» Work instructions
Please take the records that follow and repeat exactly the lines starting with the line with "This screenshot has width=891, height=522." and going on through the line with "Open the Figure 1 link in Part A".

» Extracted records
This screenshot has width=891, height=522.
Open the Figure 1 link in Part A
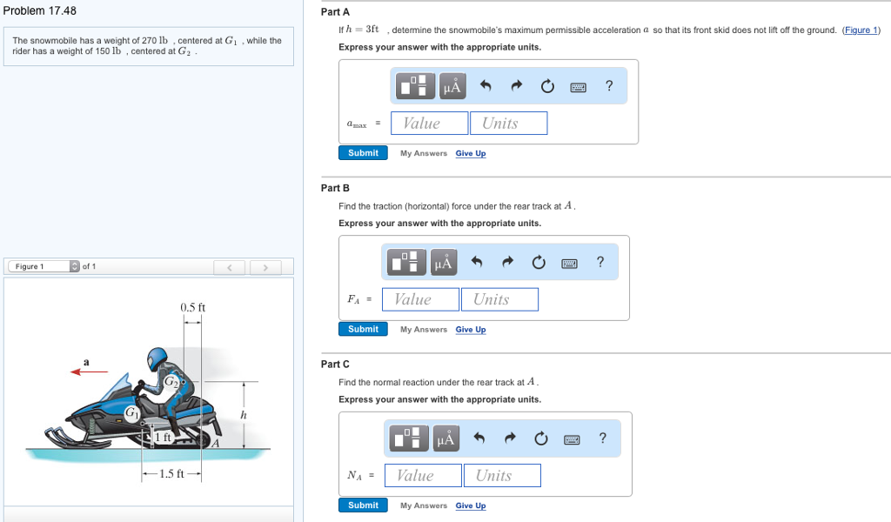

---

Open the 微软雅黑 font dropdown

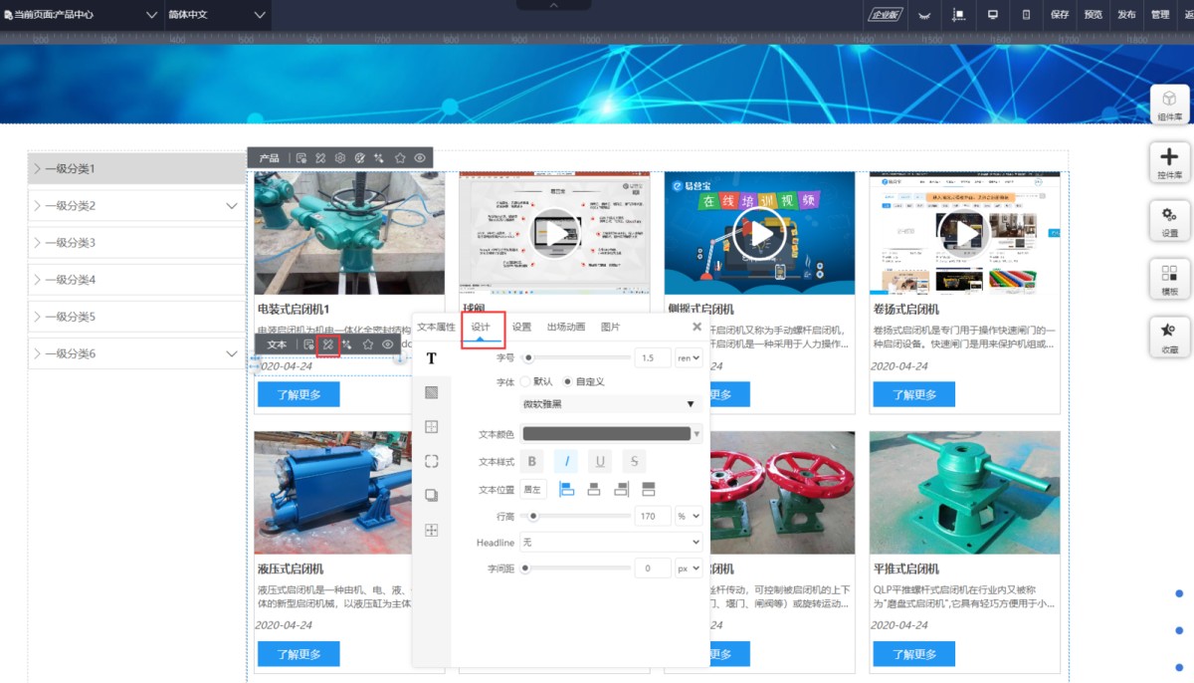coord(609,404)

* * *

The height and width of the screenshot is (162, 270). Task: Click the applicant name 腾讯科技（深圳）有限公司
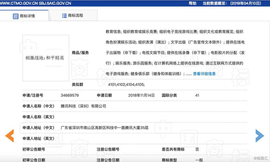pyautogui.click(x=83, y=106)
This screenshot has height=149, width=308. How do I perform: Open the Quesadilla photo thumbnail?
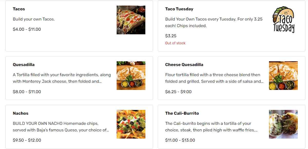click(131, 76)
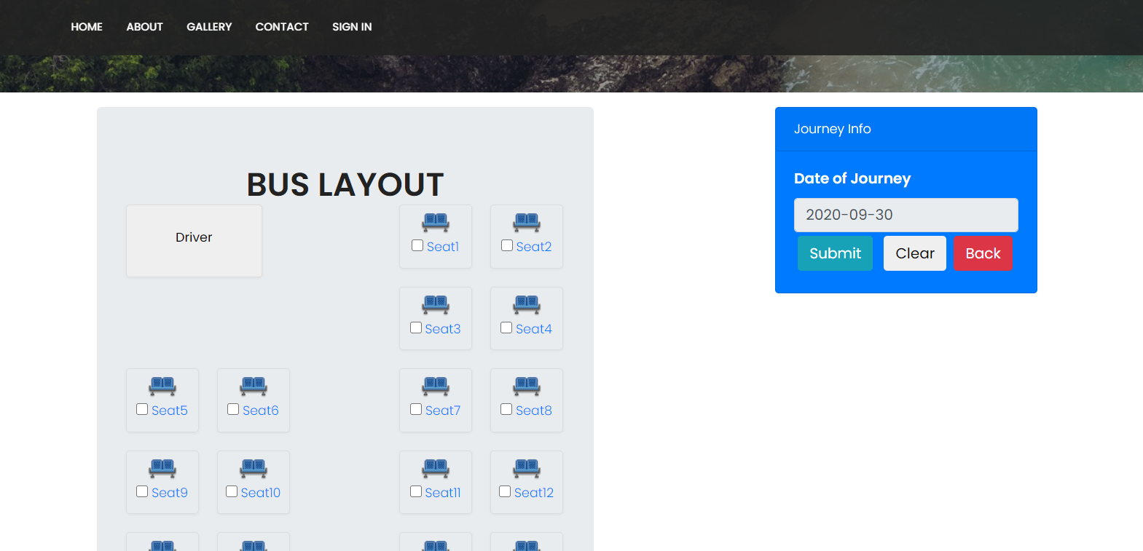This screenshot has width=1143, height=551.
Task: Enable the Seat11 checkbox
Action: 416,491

» Your response
This screenshot has width=891, height=522.
Open the Figure 1 link in Part A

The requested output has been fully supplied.